*Task statement:*
Word for word, restate the lines of the data below between those holding "756x541 pixels." and "Viewport: 1456px width, 819px height.", inclusive; pictures do not belong in the copy.

(Beginning of Provided material)

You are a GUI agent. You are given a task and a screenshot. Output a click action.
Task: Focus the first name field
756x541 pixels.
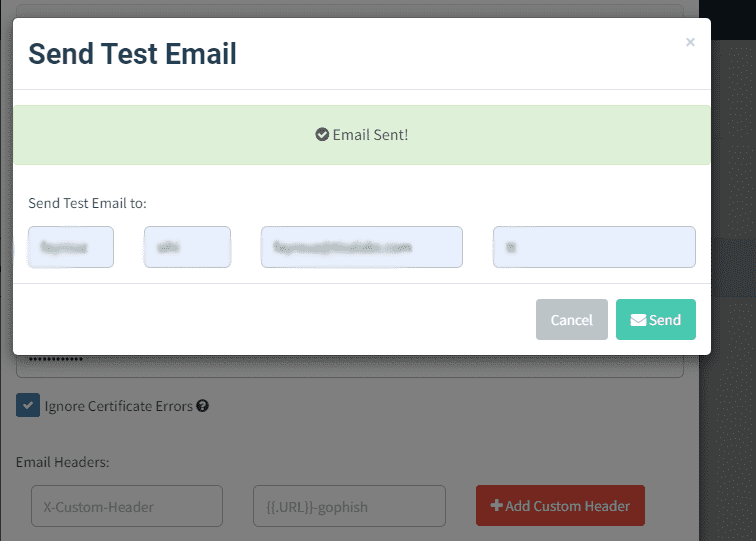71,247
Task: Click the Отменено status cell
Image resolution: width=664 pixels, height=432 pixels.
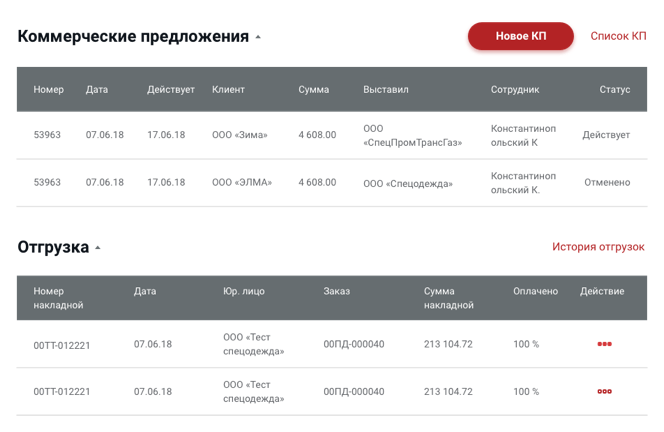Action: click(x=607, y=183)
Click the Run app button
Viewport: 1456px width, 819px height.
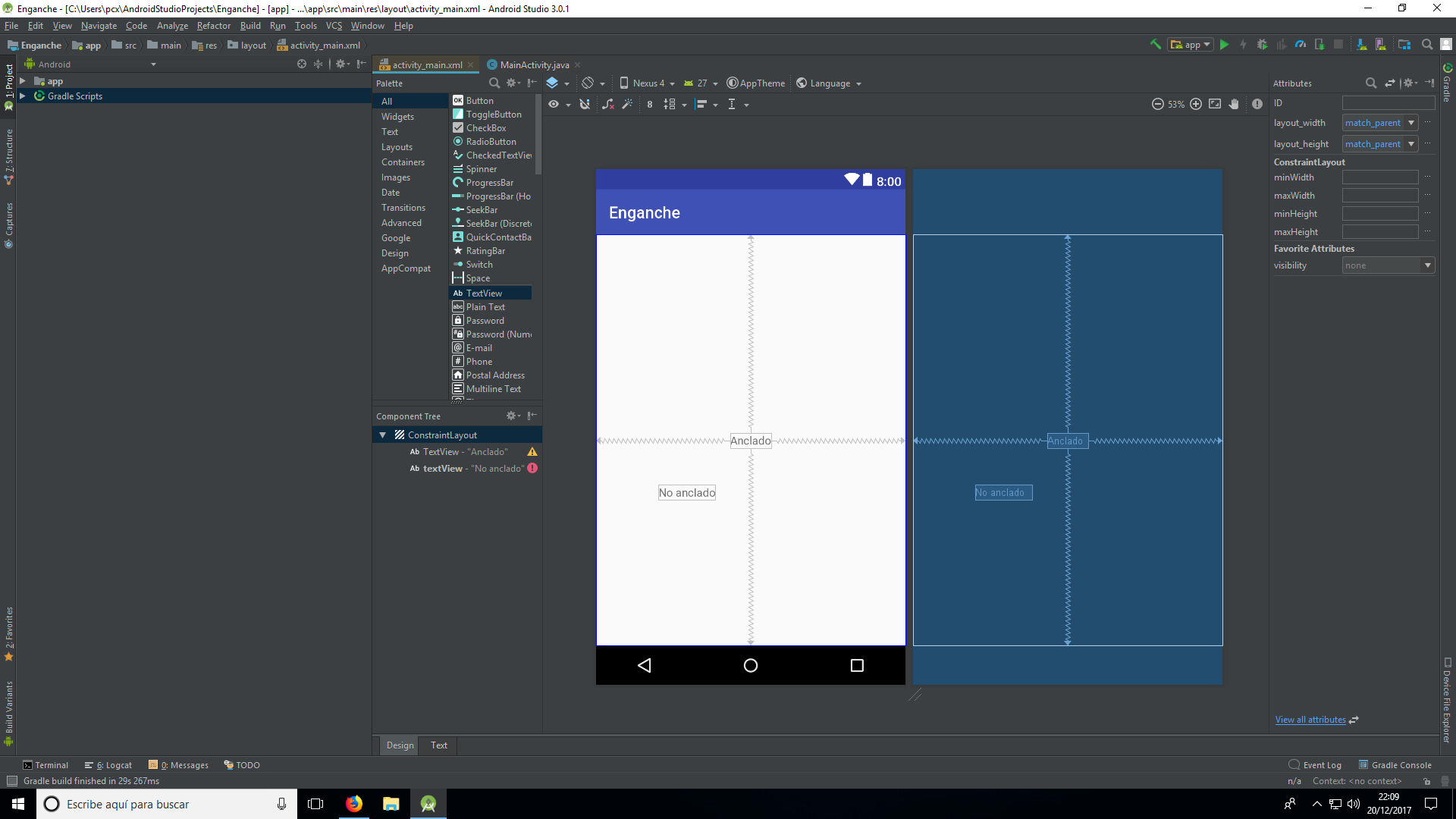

(End of Provided material)
(Beginning of Provided material)

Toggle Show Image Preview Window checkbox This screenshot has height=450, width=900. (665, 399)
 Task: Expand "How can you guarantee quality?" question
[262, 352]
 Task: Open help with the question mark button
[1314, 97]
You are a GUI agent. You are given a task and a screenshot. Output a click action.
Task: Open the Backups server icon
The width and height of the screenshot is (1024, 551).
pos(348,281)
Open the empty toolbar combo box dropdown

(End of Provided material)

*Exercise result:*
756x541 pixels.
71,247
Task: Click the Отменено status cell
Image resolution: width=664 pixels, height=432 pixels.
Action: click(x=607, y=183)
Click the Run app button
Viewport: 1456px width, 819px height.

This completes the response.